■ **Required actions**
(a) How would you put this sentence from the Bobcat 440B forum thread into Spanish: "The bobcat dealer in my area says I need to look aftermarket."
(b) Could you carry on the Bobcat 440B forum thread from its final post?
* Start Text block *
# Bobcat 440B skidsteer



## lilsteve08

I recently purchased a Bobcat 440B which I believe to be a 1993 with approximately 600 hours on it, the cons are the skinny tires and 36" pin on bucket. I would like to possibly mount a quick attach plate and use a larger bucket for snow, mulch, leaves. The bobcat dealer in my area says I need to look aftermarket. Not much success for a 440B. My questions to all plowsite members are where to go for a pre made plate? what size for the largest bucket for light materials? Anyone have any pics of their 440B 's. I am located in Wayne, NJ 07470, Thank you in advance.


----------



## WIPensFan

Lilsteve08, can I ask why you purchased this particular machine? You won't be able to put much more than maybe a 48" bucket on it. Not judging your purchase, just curious as to what you want to accomplish with it? Also what did you pay for it? Try Google and maybe you can find the parts you want.

Welcome to plowsite.


----------



## lilsteve08

WIPensFan;1026589 said:


> Lilsteve08, can I ask why you purchased this particular machine? You won't be able to put much more than maybe a 48" bucket on it. Not judging your purchase, just curious as to what you want to accomplish with it? Also what did you pay for it? Try Google and maybe you can find the parts you want.
> 
> Welcome to plowsite.


It fit my budget and my dual axle landscape trailer 6.5' x 12' didn't want to buy another trailer and find a place to park it. I just want to be able to cleanup some loading dock doors and tight condo drives (5) only maybe stack snow, spread mulch, aid in leaf cleanup with my leaf plow etc. Small jobs. I used to work for a rental company and we ran 463 and 753 bobcats. 48 inch would be ok the larger the better for snow and the 36inch is good for sidewalks and small drives. As with any used skid you never know what you are getting, this one was reasonably priced. I might have my welder fab up a quick attach system and maybe run a larger bucket. Thank you for your quick reply to my first thread ever....


----------



## WIPensFan

Sounds good. Should come in handy for ya. You'll think of a million things to do with it.
* End Text block *
* Start Information shown *
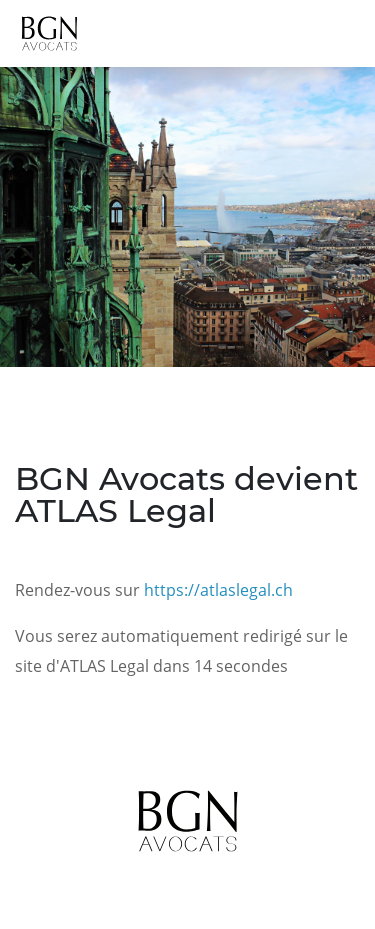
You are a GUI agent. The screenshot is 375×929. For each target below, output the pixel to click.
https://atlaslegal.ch (218, 590)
* End Information shown *
■ **The answers**
(a) El concesionario de Bobcat de mi zona dice que tengo que buscar en el mercado de posventa.

(b)
----------



## hitachiman 200

The 440B originally came out in 1986, in 1993 the 443 model replaced the 440B. The bobtach was an option on these models and to my knowledge is no longer available. With an operating capacity of only 600# the added weight of the bobtach, about 140# takes a pretty big chunk out of what the machine can lift. Add in the weight of a larger bucket and you may want to seriously consider sticking with a pin on. Yes I know... pins are a pain in the a-- but you will get more work done in the long run. For what little you would be using it for my recommendation would be to use the smaller bucket to clear and pile snow. and for the summer/ fall months you could use a light duty 48" for leaves and such I used to add a peice of 4"x 2" channel to the top edge of the buckets to an increase the carry capacity on all my buckets. This also prevents spill over from contaiminating the bucket pins. Once you've made a bundle with this one you can upgrade to 3000# machine with power bobtach, heat and air and some rockin tunes.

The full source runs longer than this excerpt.